Um novo governo assumiu a presidência e com ele algumas mudanças diante do cenário dos últimos anos na educação brasileira.


Os profissionais e preocupados com o rumo da educação do Brasil tem se perguntado qual as propostas para este setor.


Então, nós da GoClass trouxemos as novas propostas do atual Ministro da Educação para o setor!


Perfil do novo Ministro do MEC


Ricardo Vélez Rodríguez , 75 anos, é colombiano naturalizado brasileiro, graduado em Filosofia pela Universidade Pontifícia Javeriana, na Colômbia, e em Teologia pelo Seminário Conciliar de Bogotá; possui mestrado em Filosofia pela Pontifícia Universidade Católica do Rio de Janeiro (PUC-RJ) e doutorado na mesma área pela Universidade Gama Filho. Também já foi professor em diversas universidades brasileiras, incluindo a Universidade Federal de Juiz de Fora (UFJF), e estrangeiras, em países como França, Estados Unidos e na própria Colômbia. Também é professor-emérito da Escola de Comando e Estado-Maior do Exército (ECEME), instituição que atua na formação de oficiais de alta patente, preparando-os para ocupar o generalato.


Mas o que um intelectual colombiano poderia pensar sobre a educação brasileira? Qual suas ideias para atuação no MEC?


Linhas de pensamento


Conhecendo as crenças e ideologias que o nosso atual ministro acredita, fica mais fácil conhecer os caminhos que serão tomados no MEC.


Então vamos entender melhor o que ele pensa!


Descentralização: A descentralização da educação brasileira passa pela sua base do liberalismo clássico, a qual acredita numa menor intervenção do governo federal.


Patrimonialismo: O atual ministro ainda tem algumas idéias em relação ao patrimonialismo do estado brasileiro.
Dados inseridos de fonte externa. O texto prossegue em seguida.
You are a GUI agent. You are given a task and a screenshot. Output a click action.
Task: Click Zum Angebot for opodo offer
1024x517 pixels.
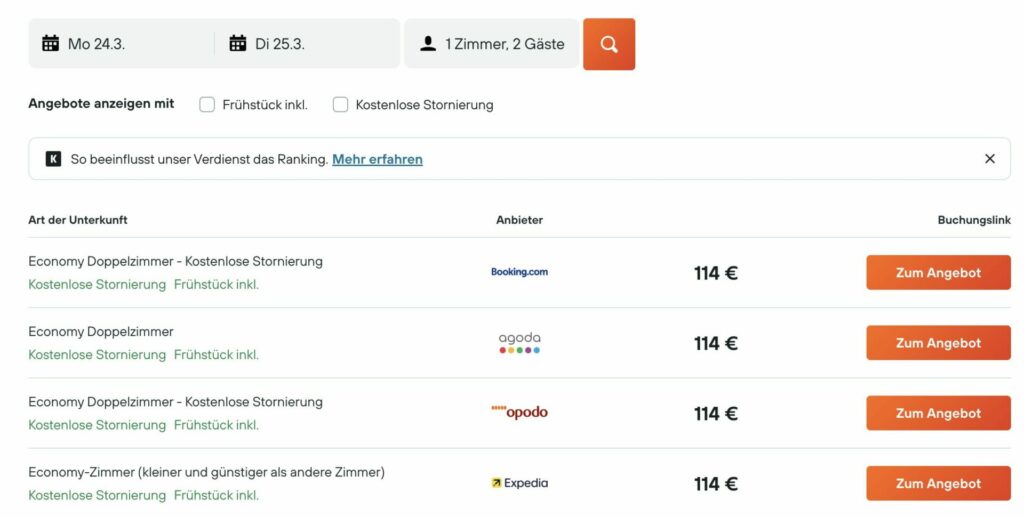point(938,413)
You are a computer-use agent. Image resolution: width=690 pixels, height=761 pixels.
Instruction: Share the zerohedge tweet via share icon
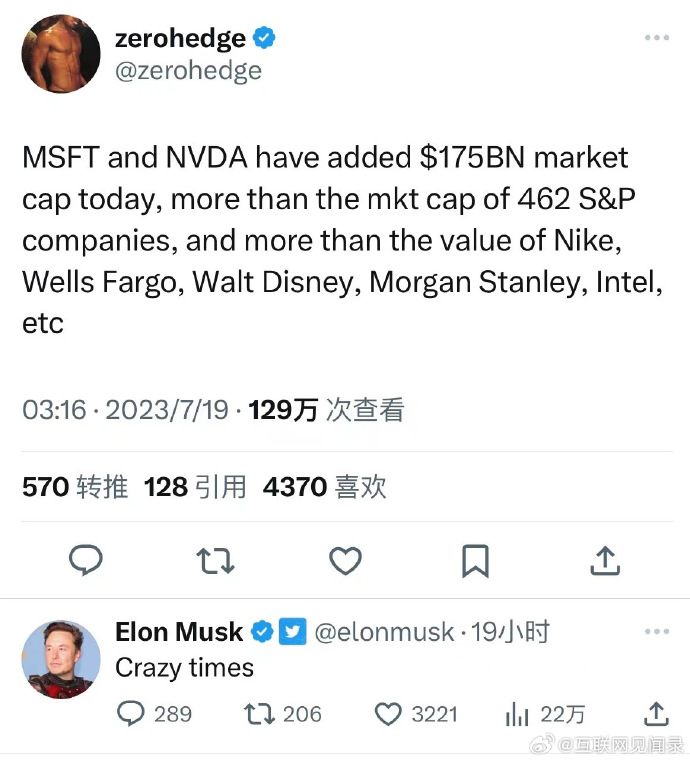(x=605, y=561)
Ou seja, esse conceito pode ser definido como a apropriação da estrutura estatal como o instrumento de um pequeno grupo.

Estas são ideias bem distintas em relação aos anos anteriores que o governo anterior priorizava.


Marxismo Cultural: Outra ideia que percorre os pensamentos do nosso atual ministro da educação é o Marxismo cultural (bem como o de outros pensadores liberais-conservadores). O Marxismo cultural acredita que é necessário modificar a cultura, eliminando inclusive a influência das igrejas, onde o partido ocupasse espaços todos os espaços da vida social, inclusive da Educação.


Ele já deu algumas dicas do que pensa e do que pretende fazer!


Agora de sabemos o pouco dos ideais que percorrem a cabeça do nosso Ministro da educação, vamos as propostas para a educação neste mandato.

Propostas para o MEC


- Descentralização: Este é o ponto central do programa. Na visão de Ricardo, o novo Ministério da Educação, é preciso modificações por uma estrutura sem tanto foco nas políticas públicas como é hoje.


Neste projeto os municípios seriam o foco, a qual teriam total autonomia para estabelecer suas próprias políticas educacionais. Os estados e o governo federal ficariam apenas repassando verba para as cidades que mais precisassem.


Neste caso, o estado e o governo federal dariam apenas um auxílio financeiro aos municípios que fossem mais carentes.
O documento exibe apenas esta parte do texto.